Cherries grow on small to medium-sized trees, producing fruits that hang in clusters. They are generally categorized into two main types: sweet cherries (Prunus avium) and tart or sour cherries (Prunus cerasus). The sweet varieties, like Bing or Rainier, are typically enjoyed fresh, while tart varieties, like Montmorency, are often used in cooking and baking. The Evans Cherry, a cultivar of sour cherry, is particularly notable for its ability to thrive in Alberta's colder climate. Its fruits are medium-sized, with bright red skin and a delightful tartness, making them excellent for a range of culinary applications.


Cherries have ancient roots, with historical records suggesting they were consumed by prehistoric people in Europe and Asia. Their cultivation spread through ancient civilizations, becoming popular in Roman, Greek, and Chinese cultures. Fast forward to Alberta's context: the Evans Cherry's story is fascinating. Originally thought to be native to the region, it was later revealed that the variety was introduced, possibly by Russian settlers or through other means. This cherry gained popularity when plant breeder Ieuan Evans recognized its potential in the 1970s and began promoting it. Named after him, the Evans Cherry soon became a favourite among gardeners and farmers in Alberta, appreciated for its frost resistance and the delicious tart cherries it produces.

Ways To Cook

Cherries, including the Evans variety, are versatile in the kitchen. Fresh cherries can be washed and eaten straight from the tree, their juicy sweetness bursting with every bite. When it comes to tart cherries like Evan's, they shine in pies, tarts, and jams, their tanginess perfectly balancing the sweetness of added sugars. These cherries also make exceptional sauces and compotes, which can accompany both desserts and savoury dishes, such as roasted meats.

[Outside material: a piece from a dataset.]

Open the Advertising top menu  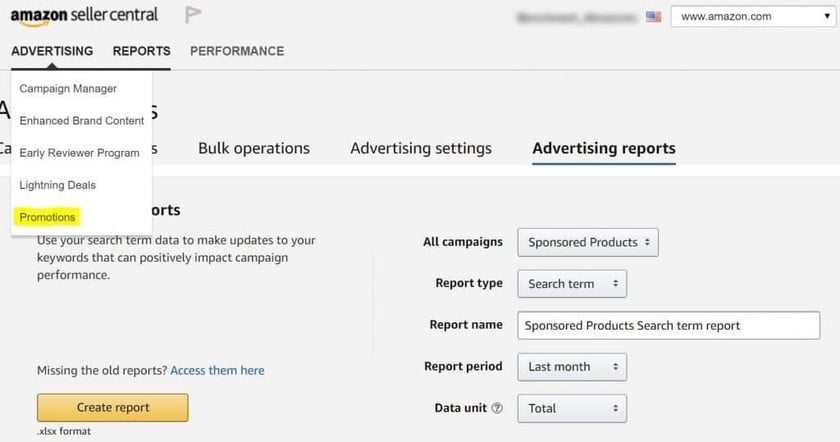coord(52,51)
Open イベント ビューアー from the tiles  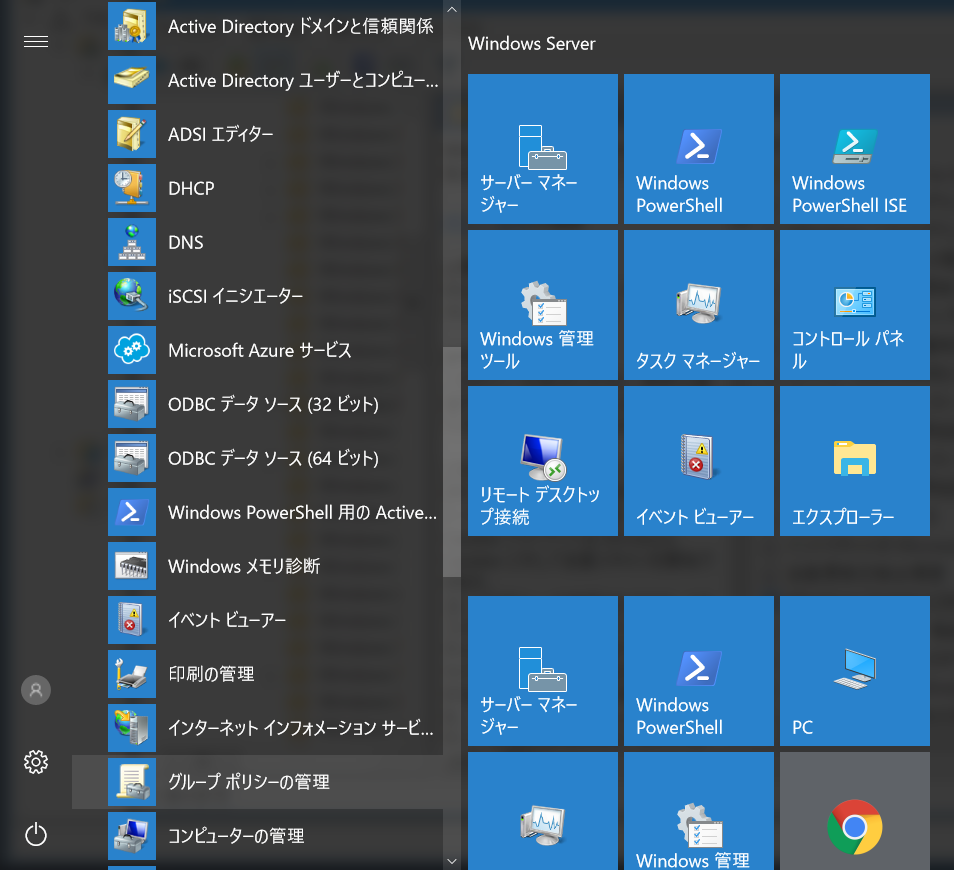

Cherry juices and concentrates, often derived from tart cherries, are touted for their health benefits and can be enjoyed as beverages or mixed into smoothies. Evan's Cherries can also be preserved by canning or freezing, ensuring a year-round supply. Drying cherries results in chewy, sweet-tart morsels that can be added to cereals, baked goods, or trail mixes.

With a balance of sweetness and tartness, cherries, especially those hardy varieties like the Albertan Evans cherry, bring a touch of summer delight to any dish or occasion.